Last updated: April 2026 5 min read
Quick Answer

Table of Contents

  1. Why Font Awesome is heavy
  2. Option 1: Custom character set subsetting
  3. Option 2: font-awesome-subset npm package
  4. Option 3: Switch to SVG icons
  5. Measuring the impact
  6. Frequently Asked Questions

Font Awesome ships a font file containing thousands of icon glyphs. If your project uses 30 of them, the other 1,400-plus glyphs are overhead — downloaded and embedded with every page load for no reason. Subsetting Font Awesome to only the icons you actually use can cut the font file from 150–400 KB down to under 20 KB, depending on how many icons you need.

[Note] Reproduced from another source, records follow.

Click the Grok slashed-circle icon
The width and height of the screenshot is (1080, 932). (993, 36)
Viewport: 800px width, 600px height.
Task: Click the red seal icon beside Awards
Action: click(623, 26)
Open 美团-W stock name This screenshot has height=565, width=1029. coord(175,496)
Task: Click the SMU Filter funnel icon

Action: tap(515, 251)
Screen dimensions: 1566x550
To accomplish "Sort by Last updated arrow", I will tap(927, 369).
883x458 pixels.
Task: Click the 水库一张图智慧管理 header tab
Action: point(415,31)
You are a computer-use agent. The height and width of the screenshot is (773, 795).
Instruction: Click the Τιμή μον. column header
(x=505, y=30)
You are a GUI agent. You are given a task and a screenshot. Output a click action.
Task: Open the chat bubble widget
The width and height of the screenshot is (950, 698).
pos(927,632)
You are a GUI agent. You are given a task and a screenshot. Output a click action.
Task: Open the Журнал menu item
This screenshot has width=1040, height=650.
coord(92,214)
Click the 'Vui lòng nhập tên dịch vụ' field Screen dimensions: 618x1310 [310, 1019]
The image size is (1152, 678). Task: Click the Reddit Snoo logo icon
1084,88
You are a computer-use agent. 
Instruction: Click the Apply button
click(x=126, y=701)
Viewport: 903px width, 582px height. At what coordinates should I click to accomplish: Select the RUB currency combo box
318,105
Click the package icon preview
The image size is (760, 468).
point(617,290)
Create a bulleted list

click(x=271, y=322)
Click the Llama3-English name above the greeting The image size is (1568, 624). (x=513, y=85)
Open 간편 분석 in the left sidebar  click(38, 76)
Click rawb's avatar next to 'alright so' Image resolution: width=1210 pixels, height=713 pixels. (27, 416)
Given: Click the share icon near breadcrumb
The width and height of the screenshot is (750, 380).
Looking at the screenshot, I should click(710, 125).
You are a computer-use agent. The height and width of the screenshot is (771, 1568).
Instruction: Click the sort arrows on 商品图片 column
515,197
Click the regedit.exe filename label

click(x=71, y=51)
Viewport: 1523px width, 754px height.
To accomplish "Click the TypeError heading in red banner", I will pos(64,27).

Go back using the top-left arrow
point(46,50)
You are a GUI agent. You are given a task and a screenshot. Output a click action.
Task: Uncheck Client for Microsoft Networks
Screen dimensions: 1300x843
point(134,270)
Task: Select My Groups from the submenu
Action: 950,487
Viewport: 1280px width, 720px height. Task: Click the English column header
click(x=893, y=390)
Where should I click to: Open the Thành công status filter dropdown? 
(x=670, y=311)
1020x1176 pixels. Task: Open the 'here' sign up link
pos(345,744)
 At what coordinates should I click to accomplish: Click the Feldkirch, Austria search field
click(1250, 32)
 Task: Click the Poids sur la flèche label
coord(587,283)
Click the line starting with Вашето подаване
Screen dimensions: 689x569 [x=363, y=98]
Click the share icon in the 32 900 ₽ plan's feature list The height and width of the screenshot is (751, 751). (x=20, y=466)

Here is how to approach it, with and without a CLI environment.

Why Full Font Awesome Files Are So Large

Font Awesome 6 Free includes approximately 2,000 icons across three style variants (Solid, Regular, Brands). The corresponding font files — fa-solid-900.woff2, fa-regular-400.woff2, fa-brands-400.woff2 — together exceed 400 KB uncompressed. Even a single variant file runs 80–150 KB.

For most projects, the actual icons used in the UI number somewhere between 10 and 100. The rest of the glyphs are dead weight. Subsetting eliminates that dead weight and serves only the icon outlines your pages actually need.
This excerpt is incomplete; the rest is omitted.